# START OF Passage to read
Information Necessary for Code Generators in SQLFlow

SQLFlow extends the syntax of the SELECT statement of SQL to support training a model:

  1. SELECT * FROM kaggle_credit_fraud_training_data
  2. LIMIT 1000
  3. TO TRAIN DNNClassifier /* a pre-defined TensorFlow estimator, tf.estimator.DNNClassifier */
  4. WITH layers=[100, 200], /* a parameter of the Estimator class constructor */
  5. train.batch_size = 8 /* a parameter of the Estimator.train method */
  6. COLUMN *, /* all columns as raw features */
  7. cross(v1, v9, v28) /* plus a derived (crossed) column */
  8. LABEL class
  9. INTO sqlflow_models.my_model_table; /* saves trained model parameters and features into a table */

Currently, we have the following syntax allowing users to provide necessary information for the training.

  1. SELECT STATEMENT
  2. TO TRAIN ...
  3. WITH ...
  4. COLUMN ... [FOR ...]
  5. LABEL ...
  6. INTO ...

SQLFlow server passes the above information to code generators like sql/codegen.go and sql/codegen_alps.go, which generates the training program may be using different and even conflicting rules.

Things will be even more difficult if we got other kinds of sql/codegen_**.go in the future.

In this document, we summarize information necessary for the code generators.

Necessary Information for Training

Model Name

Model Name is a string written after the keyword of TO TRAIN, which can be the name of a TensorFlow pre-made estimator or the full package path of a customized Estimator/KerasModel.

If the model name is the full package path of a customized model, the model should be installed according to How to install the customized model in SQLFlow.

Model Constructor Parameters

The model will be constructed by codegen according to the module name, and the constructor parameters can be set in the WITH block.

Here are some rules:

  1. Name of a parameter must begin with model. and we take the rest of it as the real name.
  2. To simplify implementation, the value of a parameter must be a type of numeric, string or list.

Take an example for DNNClassifier

  1. TO TRAIN DNNClassifier
  2. WITH
  3. model.hidden_units = [10, 20, 10]

Training Hyper-Parameters

The training hyper-parameters can be also set in the WITH block.

Here is the list of hyper-parameters planning to support.
# END OF Passage to read
§ To do: Using the SQLFlow code generator document above, state whether each statement agrees with it. Answer yes or no and quote the deciding words: (a) Under the listed rules, a model constructor parameter's name must begin with the prefix "model." (b) A parameter value may be of any type, including a dictionary. (c) Training hyper-parameters cannot be placed in the WITH block.
# START OF Information shown
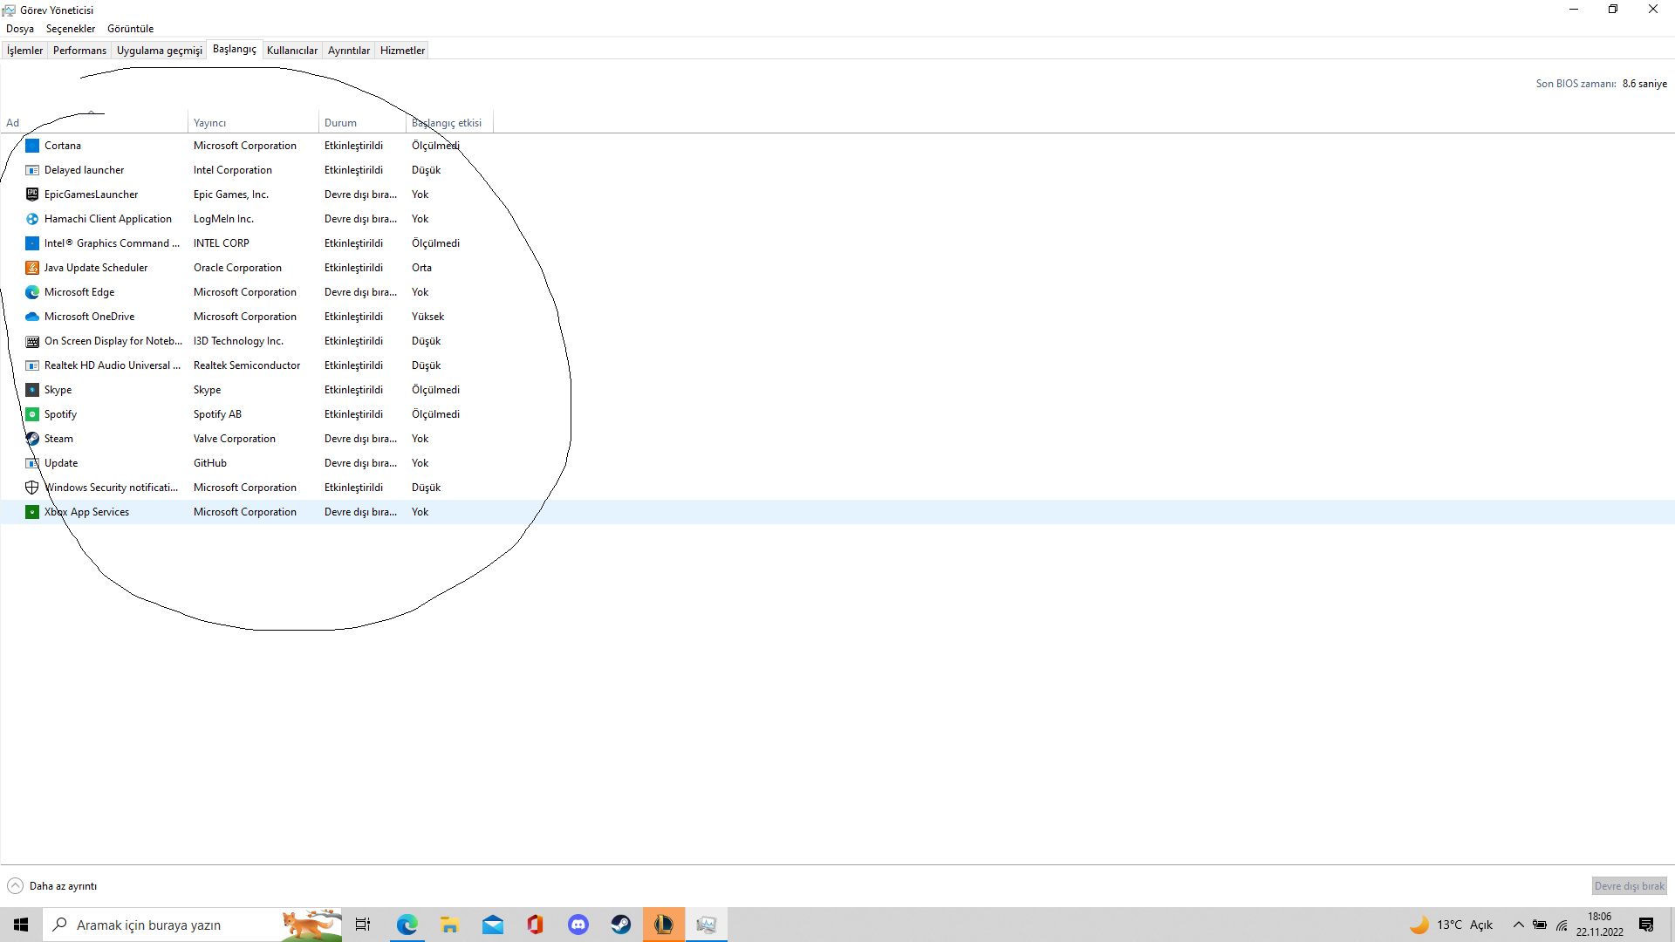
Task: Click the EpicGamesLauncher icon
Action: 32,195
# END OF Information shown
§ Solution for this problem:
(a) Yes: "Name of a parameter must begin with model. and we take the rest of it as the real name."
(b) No: "the value of a parameter must be a type of numeric, string or list."
(c) No: "The training hyper-parameters can be also set in the WITH block."